- o carteiro -
Para além da maleita já referida, a Beluga sofre de outro malzinho: é de efeito retardado. Assim, passado algum tempo, ao arrumar os folhetos e os souvenirs dos museus de Londres, reuni aquilo que já sabia há muito tempo e que aproveito a deixa da Formiga Bargante para colocar em post.
Nota-se nos museus desta cidade quase uma indefinição entre o que é do Estado e o que é privado, tal é o cuidado que ambas as entidades colocam na forma como nos apresentam o museu, não enquanto espaço, mas como divertimento. Ir a um museu em alguns países da Europa é de facto um divertimento pois tudo é feito para nos levar a ter o mínimo de trabalho possível. Em Londres a entrada para a National Gallery, para o British Museum, para a Tate Britain e para a Tate Modern é gratuita. Calculo que os dois primeiros sejam museus do estado e que as Tates funcionem num sistema que alterna o mecenato privado com o apoio da Coroa Inglesa (no edifício, por exemplo). Em qualquer deles, o visitante pode usufruir do espaço das 10:00h às 18h (mais ou menos) aos dias de semana e até às 22h aos fins de semana. O visitante é também assediado a contribuir monetariamente de forma constante: à entrada, nos folhetos, no site, etc…
A parte comunicacional dos museus londrinos é extremamente eficaz: os folhetos informativos são claros quanto a horários, acessos, preços (para exposições temporárias, essas sim, pagas) e variedade de oferta ao nível das exposições, dos locais para comer e das lojas. Estão dispostos à entrada em várias línguas das quais não consta o português (como seria de esperar, ainda que custe ver que não existe na nossa língua) folhetos com a planta do edifício, o que está em exposição e demais informações. As folhas de sala não são apenas papel encadernado, mas quase um objecto de trabalho que o visitante se vê obrigado a colocar no sítio depois de consultar. Aliás, os sistemas de tradução que orientam a visita tornam as referidas folhas de sala espécies em vias de extinção. Os vigilantes – um por sala – inibem as macadas todas que conhecemos: comer, falar alto, tocar nas peças, levar as folhas de sala embora e debaixo do braço. Ainda no que diz respeito à comunicação ds museus, vemos que estes não comunicam apenas algo, mas fazem-se eles próprios mensagens; ou seja, os museus publicitam-se constantemente com uma falta de decoro louvável. Em vez de ocultarem, assumem o seu carácter de instituição conceptualmente secular, de forma que o visitante perante isto não possa colocar em causa o valor daquilo que vê. As lojas destes museus são um bom exemplo disto que digo. No British Museum existiam três lojas, sendo que duas eram dedicadas à exposição relativa aos desenhos de Miguel Ângelo e numa delas era possível comprar sem ter visto a exposição. É claro que se levanta, a meu ver, um mau princípio que é o da valorização da aquisição com dano para o conhecimento do que é adquirido. Na National Gallery, a loja tem artigos quase tão bonitos quanto as obras de arte e há uma orientação tão bem definida do marketing que nada é deixado ao acaso (Até o papel de parede é reproduzido em papel de embrulho). Perante isto, passar pelo Discóbolo ou pelas cariátides no British é algo de somenos importância para o observador mais distraído.

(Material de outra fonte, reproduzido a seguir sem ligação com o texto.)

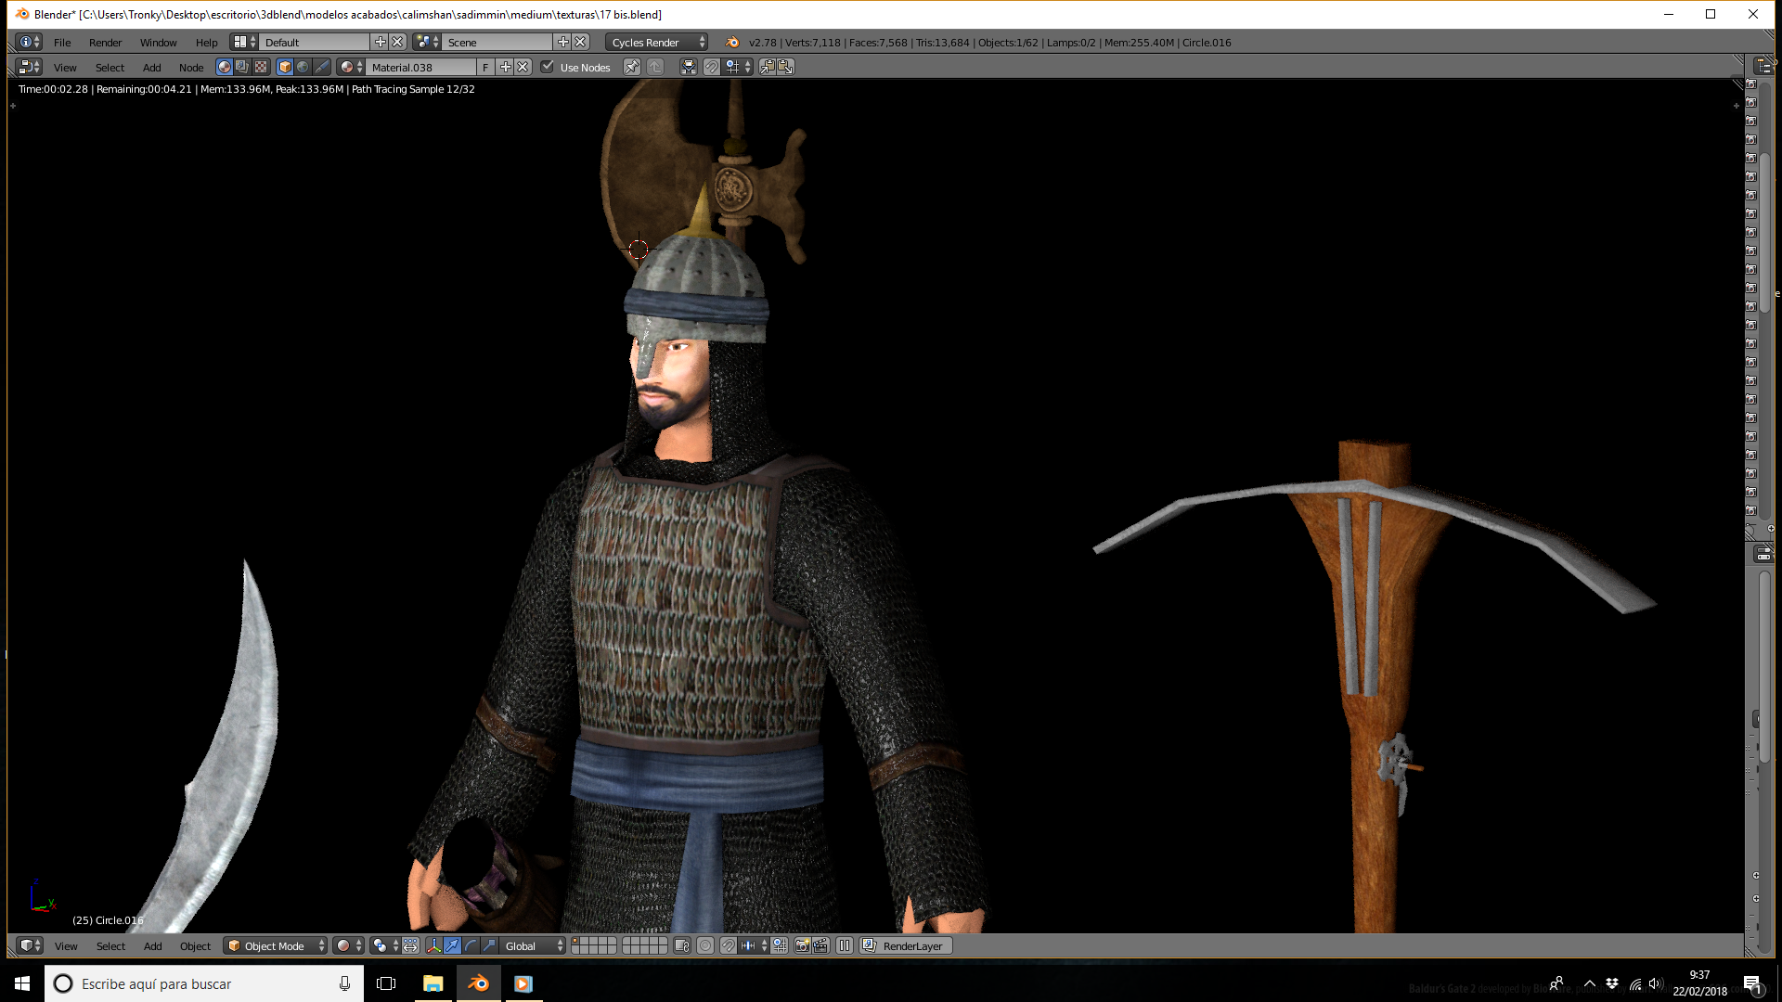Screen dimensions: 1782x1002
Task: Select the Compositing nodes tree type icon
Action: [242, 67]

Por cá não temos cariátides, mas o espólio dos nossos museus não é, como queremos crer, decorativo, secundário ou de pouco valor. Desconhecemos no entanto o valor daquilo que temos e continuamos a desconhecer, uma vez que os museus apostam cada vez mais nas grandes iniciativas de promoção em vez de apostarem no conhecimento das suas colecções. É gasto um tempo ridiculamente alargado em iniciativas de divulgação megalómanas, muitas vezes sem aproximação concreta ao público, que depois não têm concretização, quando nas coisas mais básicas se falha por completo. O recheio dos nossos museus pode não ter a visibilidade do recheio da Tate ou do Louvre, mas estudado pode potenciar novos visitantes. Se possível sem eventos onde prolifera o show-off, por favor. No que diz respeito a lojas de museus, estamos muito bem lançados e podemos mesmo dizer que não há museu nacional de onde o visitante saia sem ter passado pelos “consumíveis”. Falta-nos só “um bocadinho assim”: um bocadinho assim de ambição, de autonomia, de seriedade perante os objectivos traçados e de bom gosto.